** Aim **
Write out the records from the line with "Where should I" up to and including the line with "(x=683, y=386)", leaving all other text unchanged but multiplying every coordinate in the answers by 0.4. Round each result to a whole number, with halves rounded up.

[Entries from a dataset]

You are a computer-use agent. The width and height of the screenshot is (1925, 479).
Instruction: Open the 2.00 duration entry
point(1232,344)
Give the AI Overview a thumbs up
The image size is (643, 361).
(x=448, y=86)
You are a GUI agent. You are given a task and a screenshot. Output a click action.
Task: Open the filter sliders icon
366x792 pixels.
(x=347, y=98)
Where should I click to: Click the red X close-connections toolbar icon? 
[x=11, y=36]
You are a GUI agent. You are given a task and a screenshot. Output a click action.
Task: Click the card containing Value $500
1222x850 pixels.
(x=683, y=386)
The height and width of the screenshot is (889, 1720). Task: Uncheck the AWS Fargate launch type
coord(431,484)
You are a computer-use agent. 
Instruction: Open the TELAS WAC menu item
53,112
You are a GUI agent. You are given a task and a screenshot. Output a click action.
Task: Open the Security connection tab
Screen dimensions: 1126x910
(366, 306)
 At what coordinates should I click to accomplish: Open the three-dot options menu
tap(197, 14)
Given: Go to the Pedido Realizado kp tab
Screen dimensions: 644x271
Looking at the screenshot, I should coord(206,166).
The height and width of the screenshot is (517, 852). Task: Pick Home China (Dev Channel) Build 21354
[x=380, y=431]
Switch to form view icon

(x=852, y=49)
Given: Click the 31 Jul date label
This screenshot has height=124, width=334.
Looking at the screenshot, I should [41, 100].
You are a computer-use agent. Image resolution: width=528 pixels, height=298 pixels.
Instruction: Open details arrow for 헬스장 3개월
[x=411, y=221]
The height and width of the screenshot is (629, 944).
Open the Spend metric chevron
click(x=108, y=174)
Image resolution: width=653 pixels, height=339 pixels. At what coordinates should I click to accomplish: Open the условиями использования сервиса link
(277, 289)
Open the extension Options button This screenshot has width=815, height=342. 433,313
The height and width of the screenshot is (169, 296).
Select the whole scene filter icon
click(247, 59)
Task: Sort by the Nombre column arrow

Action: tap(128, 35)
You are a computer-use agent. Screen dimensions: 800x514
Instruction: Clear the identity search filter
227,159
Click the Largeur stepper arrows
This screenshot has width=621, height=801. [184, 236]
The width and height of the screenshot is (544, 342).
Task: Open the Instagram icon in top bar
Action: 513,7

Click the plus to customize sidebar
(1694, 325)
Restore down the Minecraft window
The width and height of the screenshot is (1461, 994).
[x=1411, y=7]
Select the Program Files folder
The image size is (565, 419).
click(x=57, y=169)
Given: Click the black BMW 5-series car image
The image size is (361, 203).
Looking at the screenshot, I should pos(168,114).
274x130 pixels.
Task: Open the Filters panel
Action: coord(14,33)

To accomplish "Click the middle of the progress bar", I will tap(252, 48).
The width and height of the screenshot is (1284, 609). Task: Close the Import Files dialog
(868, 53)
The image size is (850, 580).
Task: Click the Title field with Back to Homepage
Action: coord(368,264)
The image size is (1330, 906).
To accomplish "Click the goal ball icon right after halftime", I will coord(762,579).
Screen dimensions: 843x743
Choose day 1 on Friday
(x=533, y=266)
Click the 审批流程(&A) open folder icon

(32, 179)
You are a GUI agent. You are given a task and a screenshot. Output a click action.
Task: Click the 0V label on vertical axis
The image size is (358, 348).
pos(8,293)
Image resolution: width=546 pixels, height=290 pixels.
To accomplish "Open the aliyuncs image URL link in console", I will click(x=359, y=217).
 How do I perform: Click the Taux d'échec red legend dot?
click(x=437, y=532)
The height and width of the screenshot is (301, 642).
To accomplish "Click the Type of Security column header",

** Response below **
Where should I click to: Click the red X close-connections toolbar icon? 
[x=4, y=14]
You are a GUI agent. You are given a task and a screenshot. Output a click action.
Task: Click the card containing Value $500
1222x850 pixels.
(x=273, y=154)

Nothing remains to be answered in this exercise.